トルドー政権3期目スタート 環境・気候変動相に活動家

26日、記者会見に臨むカナダのトルドー首相=オタワ(ロイター=共同)
26日、記者会見に臨むカナダのトルドー首相=オタワ(ロイター=共同)

【ニューヨーク=平田雄介】9月のカナダ総選挙で第1党を維持した自由党党首のトルドー首相が26日、内閣を改造し、政権3期目がスタートした。トルドー氏の後継と目されるフリーランド副首相兼財務相が留任したほか、外相や国防相に女性閣僚が横滑りで就任した。環境・気候変動相に長年の環境活動家である民族遺産相のギルボー氏を充て、気候変動対策に注力する姿勢を示した。

トルドー氏は「もはや気候変動が実在するかどうかの議論はほとんどない」と主張。ギルボー氏の他にも気候変動対策に熱心な閣僚を複数登用し、新内閣の下で「カナダは明るい未来へ向かっていく」と述べた。

しかし、世界有数の石油産出国のカナダでは、トルドー氏が4月に表明した2030年までに温室効果ガス排出量を05年比で40~45%削減する目標が、地域の石油産業を脅かすとの懸念が強い。

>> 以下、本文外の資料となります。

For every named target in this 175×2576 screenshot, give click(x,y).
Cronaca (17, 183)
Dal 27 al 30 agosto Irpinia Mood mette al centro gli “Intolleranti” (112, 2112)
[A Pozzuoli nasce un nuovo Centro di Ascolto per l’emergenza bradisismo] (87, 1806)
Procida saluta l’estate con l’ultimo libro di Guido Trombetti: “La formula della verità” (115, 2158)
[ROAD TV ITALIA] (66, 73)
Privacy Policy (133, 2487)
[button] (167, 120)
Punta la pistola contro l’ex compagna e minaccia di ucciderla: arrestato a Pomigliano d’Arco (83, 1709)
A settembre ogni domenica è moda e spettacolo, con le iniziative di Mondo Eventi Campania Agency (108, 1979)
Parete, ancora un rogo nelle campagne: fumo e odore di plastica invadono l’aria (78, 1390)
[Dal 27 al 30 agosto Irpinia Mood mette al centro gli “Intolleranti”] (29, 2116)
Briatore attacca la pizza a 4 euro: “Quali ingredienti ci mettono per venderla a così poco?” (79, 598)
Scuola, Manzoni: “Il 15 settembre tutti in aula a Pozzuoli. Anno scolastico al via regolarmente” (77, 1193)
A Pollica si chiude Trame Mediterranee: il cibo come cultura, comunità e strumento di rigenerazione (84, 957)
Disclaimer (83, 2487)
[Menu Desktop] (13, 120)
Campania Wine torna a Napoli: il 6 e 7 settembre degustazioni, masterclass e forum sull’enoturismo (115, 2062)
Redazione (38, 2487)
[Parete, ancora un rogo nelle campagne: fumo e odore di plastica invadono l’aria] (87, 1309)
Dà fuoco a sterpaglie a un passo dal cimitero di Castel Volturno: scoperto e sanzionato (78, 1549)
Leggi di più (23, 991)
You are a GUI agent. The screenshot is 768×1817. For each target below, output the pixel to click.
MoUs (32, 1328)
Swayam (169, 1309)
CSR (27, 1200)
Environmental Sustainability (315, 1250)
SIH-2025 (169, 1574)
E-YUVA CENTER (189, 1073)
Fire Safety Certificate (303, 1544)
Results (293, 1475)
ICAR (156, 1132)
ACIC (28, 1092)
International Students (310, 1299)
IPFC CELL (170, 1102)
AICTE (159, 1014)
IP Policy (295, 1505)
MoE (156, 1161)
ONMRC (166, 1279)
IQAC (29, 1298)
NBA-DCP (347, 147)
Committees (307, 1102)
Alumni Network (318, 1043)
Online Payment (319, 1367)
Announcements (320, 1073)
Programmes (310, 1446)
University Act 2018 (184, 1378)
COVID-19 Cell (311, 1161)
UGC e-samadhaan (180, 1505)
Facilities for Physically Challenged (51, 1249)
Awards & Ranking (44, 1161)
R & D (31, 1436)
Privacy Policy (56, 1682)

地元メディアによると、産油州の西部アルバータ州のケニー首相は早速「数十万の雇用が失われる」ことへの懸念を示した。連邦国家のカナダで削減目標を達成するには連邦政府と州の協力が不可欠で、ケニー氏は「絶対論者とされるギルボー氏の評判が間違いであればよい」と牽制(けんせい)した。

外相にジョリー経済開発相兼公用語相、国防相に公共サービス・調達相として新型コロナウイルスのワクチン確保と接種率の向上に貢献したアナンド氏を起用した。閣僚ポストはこれまでと同様に男女同数となった。

野党・保守党のオトゥール党首は「経験の不十分な閣僚を集めた」と批判。自由党の下院(338議席)での議席は159と単独過半数(170)に届かず、11月22日招集の議会では法案や政策ごとに野党との協力を模索することになる。